A Alemanha, um caso exemplar na primeira vaga, optou inicialmente por uma resposta menos rígida à segunda vaga do vírus do que outros Estados europeus, por forma a recuperar a economia; no mês passado, encerrou teatros, museus e outros locais de lazer, e os restaurantes ficaram a funcionar só com comida para fora, mas quase tudo o resto se manteve inalterado e os casos de novas infeções continuaram a subir de forma exponencial.
Conta-se que quando Morrissey escreveu a letra de Everyday Is Like Sunday (traduzível como "Parece domingo todos os dias") se inspirou na novela On the Beach, de Nevil Shute: um grupo de pessoas aguarda numa praia de Melbourne pela radiação nuclear oriunda do hemisfério norte. O caso não é tão grave, mas há algo de desconcertante, com laivos pós-apocalípticos, e que se sente nas ruas de comércio alemãs. "Parece um domingo", disse Ines Kumpl, uma berlinense de 57 anos, em referência ao facto de as lojas estarem geralmente fechadas naquele dia na Alemanha. "Estas medidas são necessárias, mas é penoso", comentou à AFP.
Fecham-se as bancas e até as luzes se apagam. "Até ontem à noite, ainda estávamos a receber clientes, mas hoje [quarta-feira] acabou. Não vale a pena deixar as decorações", disse Tobias, de 30 anos, enquanto retirava as luzes que emolduraram a sua banca de vinho quente no centro de Berlim.
Também o reformado Hans-Joachim Pauer se mostrou resignado e de acordo com as medidas do governo. "Isto é sem dúvida prejudicial para a economia, mas que alternativa temos nós?", perguntou o homem de 71 anos, à Associated Press. A também pensionista Andrea, que acompanhava o pai idoso ao médico, olha mais para a frente e prepara-se para um inverno duro, enquanto crê que as medidas não vão ser levantadas tão cedo. "Vão durar mais do que meados de janeiro", disse.
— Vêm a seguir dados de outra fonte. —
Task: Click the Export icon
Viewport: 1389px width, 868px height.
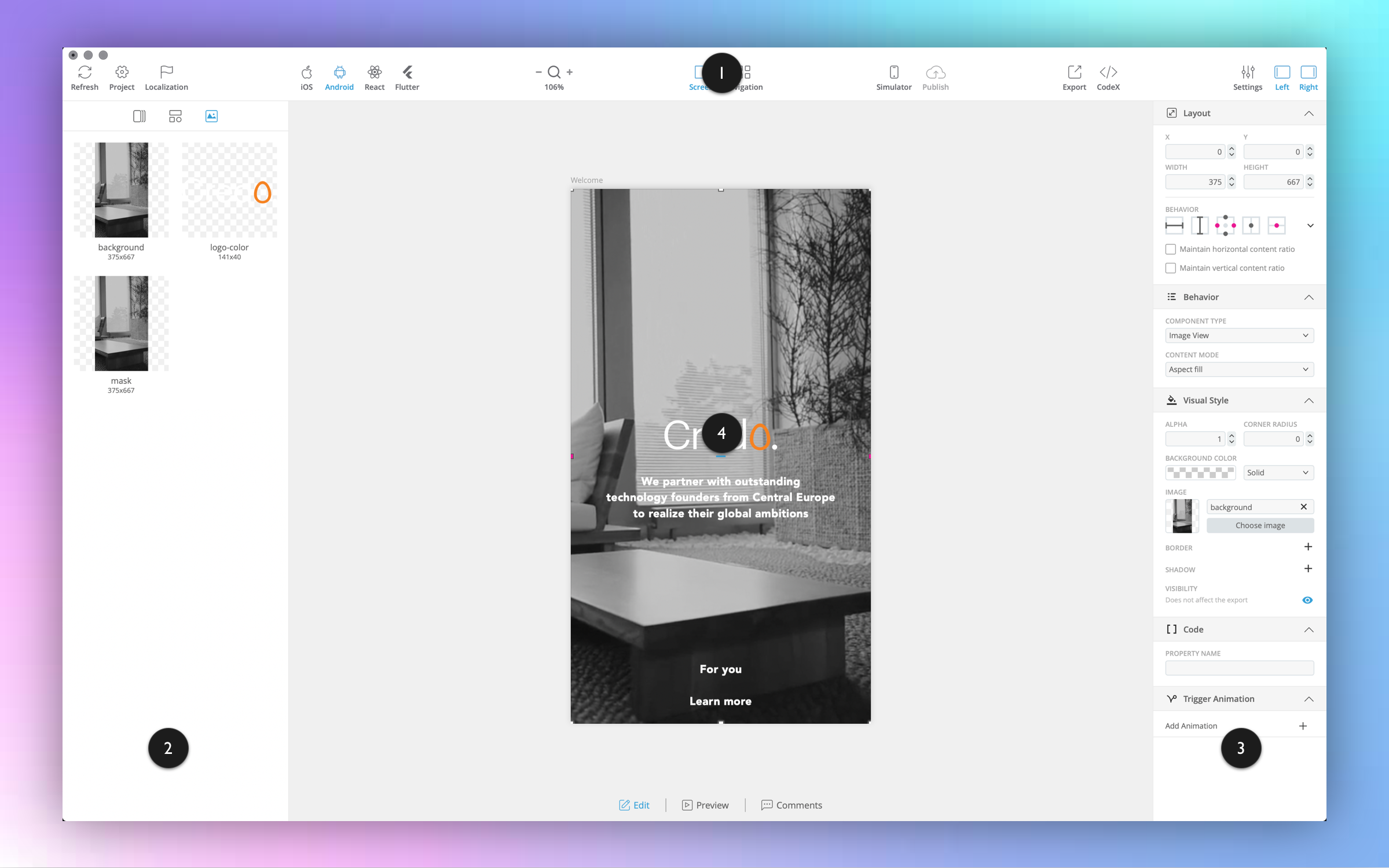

O executivo aplicou as restrições até dia 10 de janeiro.
Para já, dizem as sondagens, os alemães estão com o governo da grande coligação conservadora e social-democrata (CDU/CSU-SPD): 80% concordam com a gestão do executivo chefiado por Angela Merkel ou apoiariam medidas mais restritivas.
A dirigente de 66 anos, que há muito anunciou não voltar a concorrer a um novo mandato, em 2021, mostrou-se preocupada com a corrida às lojas dos alemães. "Espero que as compras de segunda e terça-feira não nos penalizem", disse numa reunião do seu grupo parlamentar conservador. "A curva [de infeções] é muito má", terá comentado, segundo um participante disse à AFP.
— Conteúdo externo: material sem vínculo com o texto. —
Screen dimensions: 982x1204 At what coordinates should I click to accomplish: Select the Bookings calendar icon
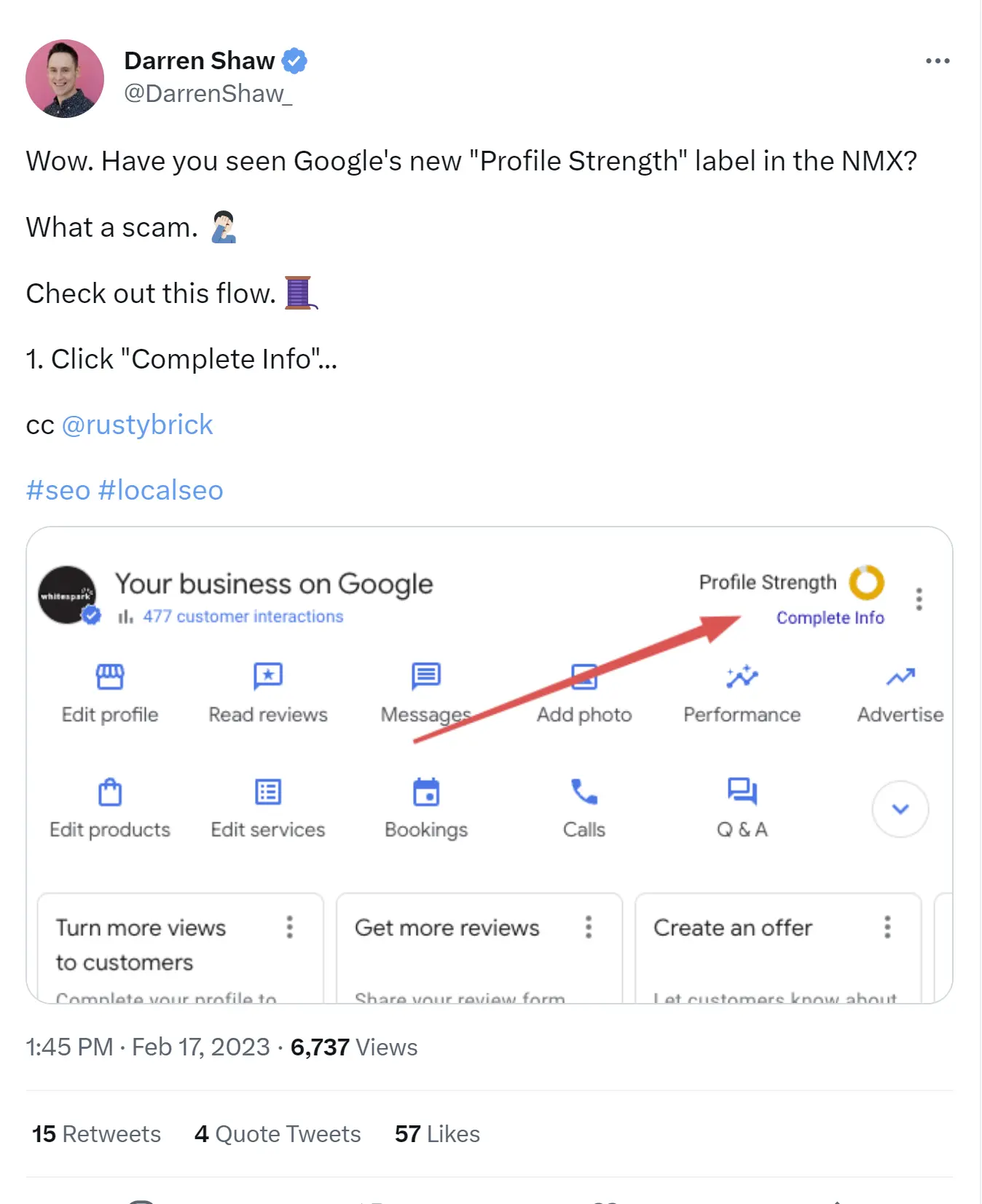425,792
Já a Deutsche Welle informou que na reunião Merkel disse que o uso de máscaras se irá manter num futuro próximo até que a vacina comece a fazer efeito e atinja o patamar de entre 60% e 70% da população. Um cenário que demorará meses a ser alcançado, ainda que a vacina deva começar a ser distribuída dentro de dias.
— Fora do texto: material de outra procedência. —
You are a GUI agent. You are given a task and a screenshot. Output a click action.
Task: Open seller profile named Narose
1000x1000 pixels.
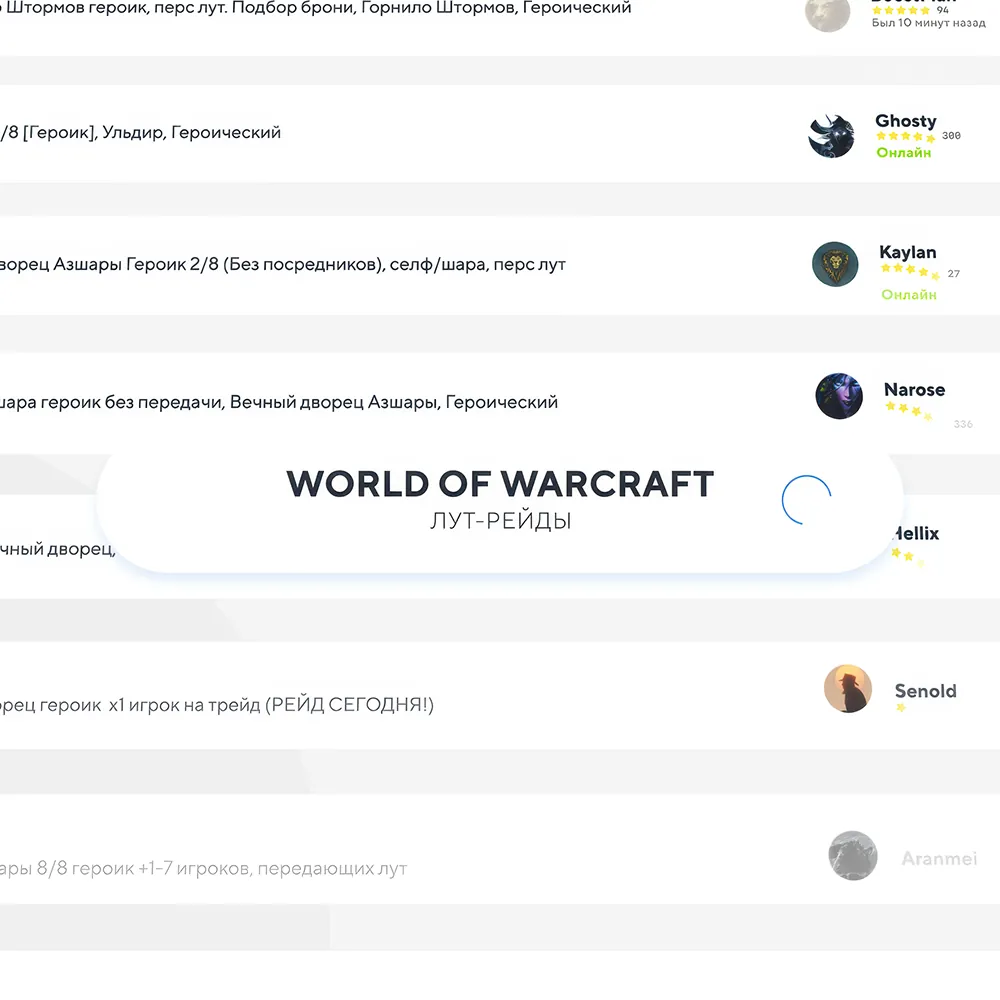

Através do ministro da Saúde Jens Spahn, o seu governo pressionou a Agência Europeia de Medicamentos (EMA) a aprovar a vacina Pfizer-BioNTech antes do Natal. Spahn disse esperar que as vacinas comecem a ser inoculadas antes do final do ano na Alemanha. Em consequência, a EMA antecipou a reunião que tinha previsto realizar no dia 29 para dia 21 e espera-se o início da campanha de vacinação nos dias seguintes para os alemães e restantes cidadãos da União Europeia.
"Poderemos voltar gradualmente ao normal a partir do verão", disse Spahn à RTL.